専用カートリッジ式は寒い時期にガス切れになりやすいため、業務用の大容量カートリッジを予備で持っておくと現場での作業中断を防げます。
よくある質問
Q. 専用カートリッジ式とカセットガス式、どちらを選べばいいですか?
A. 太い銅管の本格的なロウ付けなど高火力が必要な作業には専用カートリッジ式、ガスの入手性やコストを重視するならカセットガス式が向いています。
Q. ロウ付け作業で注意することはありますか?
A. 炎を一点に当て続けず接合部全体を均一に予熱することが大切です。また換気の悪い密閉空間での使用は一酸化炭素中毒のリスクがあるため避けてください。
Q. 逆さ使用できるモデルだと何が便利ですか?
A. 天井付近の配管など、トーチを傾けたり逆さに構えたりする必要がある場面でガスが液状で噴き出さないため、安全に狭所・高所作業ができます。
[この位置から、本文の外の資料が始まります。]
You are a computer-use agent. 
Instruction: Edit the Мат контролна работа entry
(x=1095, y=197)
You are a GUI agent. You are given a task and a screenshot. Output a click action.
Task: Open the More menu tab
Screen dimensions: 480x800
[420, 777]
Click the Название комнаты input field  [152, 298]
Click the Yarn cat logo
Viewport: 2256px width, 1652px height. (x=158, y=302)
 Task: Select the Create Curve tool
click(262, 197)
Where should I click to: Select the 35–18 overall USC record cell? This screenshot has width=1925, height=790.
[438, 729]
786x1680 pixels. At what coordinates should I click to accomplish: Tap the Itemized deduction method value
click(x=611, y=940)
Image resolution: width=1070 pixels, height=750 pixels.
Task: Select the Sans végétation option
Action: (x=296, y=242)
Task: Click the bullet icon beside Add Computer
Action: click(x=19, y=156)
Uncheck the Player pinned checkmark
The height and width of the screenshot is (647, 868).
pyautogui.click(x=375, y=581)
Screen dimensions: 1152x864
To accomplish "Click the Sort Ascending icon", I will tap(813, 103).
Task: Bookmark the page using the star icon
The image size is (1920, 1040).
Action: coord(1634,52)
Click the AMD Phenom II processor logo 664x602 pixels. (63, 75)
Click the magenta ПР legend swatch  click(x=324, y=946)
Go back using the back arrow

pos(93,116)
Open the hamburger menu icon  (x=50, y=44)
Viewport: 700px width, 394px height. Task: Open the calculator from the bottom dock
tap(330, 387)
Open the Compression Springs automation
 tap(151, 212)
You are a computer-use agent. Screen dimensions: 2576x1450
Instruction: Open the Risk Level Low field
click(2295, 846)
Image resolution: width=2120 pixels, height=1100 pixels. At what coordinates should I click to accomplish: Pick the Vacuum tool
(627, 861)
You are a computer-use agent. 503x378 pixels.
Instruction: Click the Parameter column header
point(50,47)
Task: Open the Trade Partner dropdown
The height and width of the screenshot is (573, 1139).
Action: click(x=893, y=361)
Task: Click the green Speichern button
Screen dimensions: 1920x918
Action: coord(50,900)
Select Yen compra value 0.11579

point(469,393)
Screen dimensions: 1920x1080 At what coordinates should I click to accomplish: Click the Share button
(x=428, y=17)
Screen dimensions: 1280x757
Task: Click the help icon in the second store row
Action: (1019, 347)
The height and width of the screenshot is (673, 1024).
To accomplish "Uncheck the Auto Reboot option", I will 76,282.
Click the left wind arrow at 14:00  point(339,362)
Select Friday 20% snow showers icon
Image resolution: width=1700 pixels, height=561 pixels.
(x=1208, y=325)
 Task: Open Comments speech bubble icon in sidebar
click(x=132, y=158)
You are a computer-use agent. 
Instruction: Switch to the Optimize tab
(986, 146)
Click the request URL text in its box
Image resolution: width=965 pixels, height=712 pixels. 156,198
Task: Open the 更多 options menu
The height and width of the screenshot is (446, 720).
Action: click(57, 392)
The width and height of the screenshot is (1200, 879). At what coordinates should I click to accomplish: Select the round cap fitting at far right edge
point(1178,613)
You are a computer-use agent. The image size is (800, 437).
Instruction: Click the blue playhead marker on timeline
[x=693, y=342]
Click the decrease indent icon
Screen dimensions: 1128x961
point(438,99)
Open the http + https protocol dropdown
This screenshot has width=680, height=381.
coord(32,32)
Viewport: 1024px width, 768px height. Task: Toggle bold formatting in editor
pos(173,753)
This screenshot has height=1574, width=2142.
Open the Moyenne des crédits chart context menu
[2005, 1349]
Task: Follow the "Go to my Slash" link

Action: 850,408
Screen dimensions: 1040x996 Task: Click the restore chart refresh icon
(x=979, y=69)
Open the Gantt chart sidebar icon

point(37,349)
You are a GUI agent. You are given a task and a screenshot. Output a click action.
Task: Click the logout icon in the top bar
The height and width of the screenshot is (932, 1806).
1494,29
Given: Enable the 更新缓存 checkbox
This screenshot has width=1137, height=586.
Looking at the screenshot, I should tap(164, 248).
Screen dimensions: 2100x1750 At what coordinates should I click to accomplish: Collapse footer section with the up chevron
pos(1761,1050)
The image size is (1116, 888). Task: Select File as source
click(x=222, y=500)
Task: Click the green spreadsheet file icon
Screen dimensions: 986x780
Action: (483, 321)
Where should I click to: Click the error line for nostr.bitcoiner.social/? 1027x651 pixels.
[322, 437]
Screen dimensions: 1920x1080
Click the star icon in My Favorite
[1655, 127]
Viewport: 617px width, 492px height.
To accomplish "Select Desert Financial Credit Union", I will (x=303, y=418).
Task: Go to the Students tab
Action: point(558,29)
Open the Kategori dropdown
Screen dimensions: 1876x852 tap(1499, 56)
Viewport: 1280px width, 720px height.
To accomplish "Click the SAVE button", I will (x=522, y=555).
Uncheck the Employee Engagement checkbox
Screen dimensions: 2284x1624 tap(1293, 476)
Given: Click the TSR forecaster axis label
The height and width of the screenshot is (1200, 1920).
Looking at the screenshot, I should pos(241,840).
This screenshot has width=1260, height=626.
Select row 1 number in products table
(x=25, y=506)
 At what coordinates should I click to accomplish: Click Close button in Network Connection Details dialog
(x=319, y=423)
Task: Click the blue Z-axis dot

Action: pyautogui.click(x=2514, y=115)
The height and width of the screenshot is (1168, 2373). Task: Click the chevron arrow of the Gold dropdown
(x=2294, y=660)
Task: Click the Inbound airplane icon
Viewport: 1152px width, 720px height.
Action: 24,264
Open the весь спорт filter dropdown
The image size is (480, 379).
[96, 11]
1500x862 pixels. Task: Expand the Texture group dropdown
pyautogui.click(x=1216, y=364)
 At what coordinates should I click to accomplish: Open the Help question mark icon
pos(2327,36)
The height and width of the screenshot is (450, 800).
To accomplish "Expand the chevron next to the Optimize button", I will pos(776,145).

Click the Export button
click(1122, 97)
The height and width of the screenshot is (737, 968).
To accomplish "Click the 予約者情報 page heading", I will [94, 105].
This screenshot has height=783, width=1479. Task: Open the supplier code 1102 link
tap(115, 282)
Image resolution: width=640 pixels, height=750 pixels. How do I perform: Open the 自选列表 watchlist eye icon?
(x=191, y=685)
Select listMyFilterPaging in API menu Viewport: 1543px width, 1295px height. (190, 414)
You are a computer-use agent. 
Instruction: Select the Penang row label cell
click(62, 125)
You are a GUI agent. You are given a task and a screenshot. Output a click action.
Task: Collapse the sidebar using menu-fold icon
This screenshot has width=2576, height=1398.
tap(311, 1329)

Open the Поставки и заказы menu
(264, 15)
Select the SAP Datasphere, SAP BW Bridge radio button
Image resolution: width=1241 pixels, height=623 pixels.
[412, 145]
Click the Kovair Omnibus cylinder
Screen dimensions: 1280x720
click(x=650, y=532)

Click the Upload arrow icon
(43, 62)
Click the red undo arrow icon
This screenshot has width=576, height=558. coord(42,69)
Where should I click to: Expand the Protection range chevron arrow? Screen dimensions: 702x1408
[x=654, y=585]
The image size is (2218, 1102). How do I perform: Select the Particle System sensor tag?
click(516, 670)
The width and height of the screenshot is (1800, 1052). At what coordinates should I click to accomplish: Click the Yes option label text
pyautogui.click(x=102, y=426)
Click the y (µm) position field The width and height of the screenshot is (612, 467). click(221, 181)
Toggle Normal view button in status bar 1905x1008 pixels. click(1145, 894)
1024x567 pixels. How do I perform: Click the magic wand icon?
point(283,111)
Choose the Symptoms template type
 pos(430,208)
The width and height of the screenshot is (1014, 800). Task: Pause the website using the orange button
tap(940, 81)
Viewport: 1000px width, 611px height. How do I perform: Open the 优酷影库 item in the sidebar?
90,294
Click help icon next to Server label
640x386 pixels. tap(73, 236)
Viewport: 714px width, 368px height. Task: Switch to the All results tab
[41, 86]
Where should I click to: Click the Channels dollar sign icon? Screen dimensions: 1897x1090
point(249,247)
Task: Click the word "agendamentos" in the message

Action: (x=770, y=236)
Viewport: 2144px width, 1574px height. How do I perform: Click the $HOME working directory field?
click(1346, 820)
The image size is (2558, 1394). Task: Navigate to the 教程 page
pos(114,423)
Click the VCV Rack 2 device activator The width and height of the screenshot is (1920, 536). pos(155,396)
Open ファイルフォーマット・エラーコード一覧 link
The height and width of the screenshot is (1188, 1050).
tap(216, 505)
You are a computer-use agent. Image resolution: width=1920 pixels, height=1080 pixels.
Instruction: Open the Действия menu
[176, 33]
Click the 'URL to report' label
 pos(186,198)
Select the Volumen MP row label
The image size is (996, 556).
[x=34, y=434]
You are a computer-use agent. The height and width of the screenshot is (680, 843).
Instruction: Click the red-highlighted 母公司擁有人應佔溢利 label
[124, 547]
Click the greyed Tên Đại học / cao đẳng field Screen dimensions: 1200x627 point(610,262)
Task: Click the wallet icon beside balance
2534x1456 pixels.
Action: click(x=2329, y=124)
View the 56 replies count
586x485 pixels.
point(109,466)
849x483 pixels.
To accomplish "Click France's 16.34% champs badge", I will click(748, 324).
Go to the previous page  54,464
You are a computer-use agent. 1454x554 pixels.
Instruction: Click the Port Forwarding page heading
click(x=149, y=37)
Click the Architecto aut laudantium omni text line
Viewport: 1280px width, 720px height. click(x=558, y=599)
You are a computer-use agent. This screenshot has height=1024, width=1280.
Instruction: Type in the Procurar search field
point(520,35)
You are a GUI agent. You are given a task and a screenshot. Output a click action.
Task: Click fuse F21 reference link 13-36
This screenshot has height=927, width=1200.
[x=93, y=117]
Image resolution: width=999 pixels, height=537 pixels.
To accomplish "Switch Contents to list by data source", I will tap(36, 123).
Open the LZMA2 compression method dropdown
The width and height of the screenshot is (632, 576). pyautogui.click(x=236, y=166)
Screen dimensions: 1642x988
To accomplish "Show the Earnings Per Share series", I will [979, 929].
配管用トーチはガス方式と炎の形状で使い勝手が大きく変わります。作業内容に合わせて選んでみてください。
まとめ
配管ロウ付け用トーチ4製品を、ガス方式・炎の伸び・操作性の3軸で比較しました。狭所・高所重視なら新富士バーナーRZ-831、ガスの入手性重視ならRZ-720E、取り回し重視ならSK11 ST-200SX、両手作業の安定感重視ならSK11 ST-300SVが候補になります。
寒い時期は業務用の大容量カートリッジを予備で持っておくと、現場でのガス切れによる作業中断を防げます。用途に合わせて無理のない範囲で活用してください。